Roma fans are dreaming again.
Not because of results alone, but because with Gian Piero Gasperini on the bench, the club finally looks coherent.
And belief always leads to the same question in Rome:
Can we make a big move in January?
Short answer: yes, but only one way.
Long answer below.
The numbers
Roma already spent heavily in the summer.
Transfer spending on permanent deals, buy options and redemptions: ~€63.5m
Transfer income: just under €55m
Net transfer balance: –€8.75m
This matters, because January flexibility often depends on what you already burned in June.
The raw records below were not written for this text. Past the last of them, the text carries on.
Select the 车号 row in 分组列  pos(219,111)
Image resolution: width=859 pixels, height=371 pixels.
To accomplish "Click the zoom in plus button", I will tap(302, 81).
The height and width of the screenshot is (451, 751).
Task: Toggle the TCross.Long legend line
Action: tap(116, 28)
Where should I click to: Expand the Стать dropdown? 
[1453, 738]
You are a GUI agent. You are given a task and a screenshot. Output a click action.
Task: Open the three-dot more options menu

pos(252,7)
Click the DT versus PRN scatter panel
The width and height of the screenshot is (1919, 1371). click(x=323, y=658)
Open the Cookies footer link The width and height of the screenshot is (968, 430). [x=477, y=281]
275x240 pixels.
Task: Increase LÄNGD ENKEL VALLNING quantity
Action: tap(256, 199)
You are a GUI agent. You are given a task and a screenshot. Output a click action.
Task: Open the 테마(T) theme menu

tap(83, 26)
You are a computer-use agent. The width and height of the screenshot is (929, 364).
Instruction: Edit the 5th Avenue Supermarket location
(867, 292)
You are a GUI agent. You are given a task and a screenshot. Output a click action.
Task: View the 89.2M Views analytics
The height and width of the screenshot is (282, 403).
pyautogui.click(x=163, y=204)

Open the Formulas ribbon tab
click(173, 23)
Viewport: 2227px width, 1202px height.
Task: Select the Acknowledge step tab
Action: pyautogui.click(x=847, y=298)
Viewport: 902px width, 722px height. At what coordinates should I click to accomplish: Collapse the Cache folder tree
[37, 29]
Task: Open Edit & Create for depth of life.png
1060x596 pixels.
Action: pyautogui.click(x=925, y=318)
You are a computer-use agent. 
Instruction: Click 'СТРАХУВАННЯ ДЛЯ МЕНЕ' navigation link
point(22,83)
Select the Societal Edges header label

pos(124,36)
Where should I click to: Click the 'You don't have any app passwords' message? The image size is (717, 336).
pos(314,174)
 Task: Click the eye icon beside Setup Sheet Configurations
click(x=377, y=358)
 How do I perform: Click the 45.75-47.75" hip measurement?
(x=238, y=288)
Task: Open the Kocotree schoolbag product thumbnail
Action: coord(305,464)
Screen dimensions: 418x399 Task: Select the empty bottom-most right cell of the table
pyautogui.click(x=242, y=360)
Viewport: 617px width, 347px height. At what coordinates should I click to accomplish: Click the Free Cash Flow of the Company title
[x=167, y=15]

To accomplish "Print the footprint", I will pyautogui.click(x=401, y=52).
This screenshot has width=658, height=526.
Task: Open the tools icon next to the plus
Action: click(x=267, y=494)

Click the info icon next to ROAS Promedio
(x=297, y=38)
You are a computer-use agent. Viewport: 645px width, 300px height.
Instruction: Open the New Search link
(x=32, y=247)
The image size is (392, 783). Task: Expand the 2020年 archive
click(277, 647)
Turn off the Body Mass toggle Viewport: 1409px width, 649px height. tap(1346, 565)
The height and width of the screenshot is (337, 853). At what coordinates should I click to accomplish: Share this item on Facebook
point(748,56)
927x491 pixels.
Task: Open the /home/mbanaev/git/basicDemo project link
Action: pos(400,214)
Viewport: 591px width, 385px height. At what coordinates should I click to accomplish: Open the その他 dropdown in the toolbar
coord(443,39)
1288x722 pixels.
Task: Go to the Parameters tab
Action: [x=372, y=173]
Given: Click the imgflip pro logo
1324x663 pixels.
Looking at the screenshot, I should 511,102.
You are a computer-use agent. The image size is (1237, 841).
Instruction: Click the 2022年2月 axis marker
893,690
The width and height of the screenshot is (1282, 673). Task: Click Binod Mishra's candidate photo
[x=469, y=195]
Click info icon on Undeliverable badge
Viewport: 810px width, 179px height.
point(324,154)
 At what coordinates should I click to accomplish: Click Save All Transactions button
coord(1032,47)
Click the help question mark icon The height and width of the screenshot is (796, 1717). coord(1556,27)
The real problem: squad cost is up
The bigger issue is not transfers.
It’s the cost of the squad.
2024/25 squad cost: €140.1m
2025/26 squad cost: €163.5m
Increase: +16%
And this is before incentives and bonuses.
Some examples:
Leon Bailey, despite arriving on loan, impacts the season by ~€9m
Mile Svilar’s renewal pushed costs further up
Roma did not slim down.
They doubled down.
Ranieri said it clearly
In September, Claudio Ranieri, now senior advisor to the Friedkins (owners), said the quiet part out loud:
“We must stay within the rules.
If we don’t, we risk a red card.
And with a red card, you don’t play the Champions League.”
Translation:
Sporting ambition is allowed.
Financial disobedience is not.
UEFA Fair Play: the real constraint
Roma are still under UEFA monitoring.
The current settlement agreement evaluates:
2023/24
2024/25
2025/26
Maximum allowed deviation: –€60m on the Football Earnings Rule.
After minor fines in 2024 and 2025, the message for June 2026 is simple:
break even, or better.
The €90m question
Internally, Roma targeted ~€90m of margin by June 30, 2026.
How?
Champions League qualification
Stronger Serie A finish
Better Europa League run
New, more lucrative shirt sponsor
Player trading
Last summer, capital gains were below €10m.
Next cycle, they need €40m+.
Which means: January is not about buying.
It’s about positioning.
Even if Gasperini doesn’t agree and pushes for Zirkzee and Raspadori.
The key twist: the UEFA clause
Here comes the interesting part.
According to La Repubblica, Roma can:
Pay an additional UEFA penalty
Shift FFP evaluation from a 3-year window to a 4-year window
Push the deadline to 2027
This clause changes everything.
Not because it creates money.
But because it buys time.
So… can Roma move in January?
Yes.
But only under strict conditions:
No permanent transfers
No mandatory buy options before June 30
Limited impact on 2025/26 squad cost
Ownership may tolerate a slight cost increase if it clearly improves Champions League odds.
Anything else would be irresponsible.
Why Zirkzee becomes possible
This is where Joshua Zirkzee fits.
The structure would be:
Loan
Option to buy
Obligation triggered only if Roma qualify for the Champions League
From Manchester United’s perspective, this secures upside.
From Roma’s perspective, it’s a bet on themselves.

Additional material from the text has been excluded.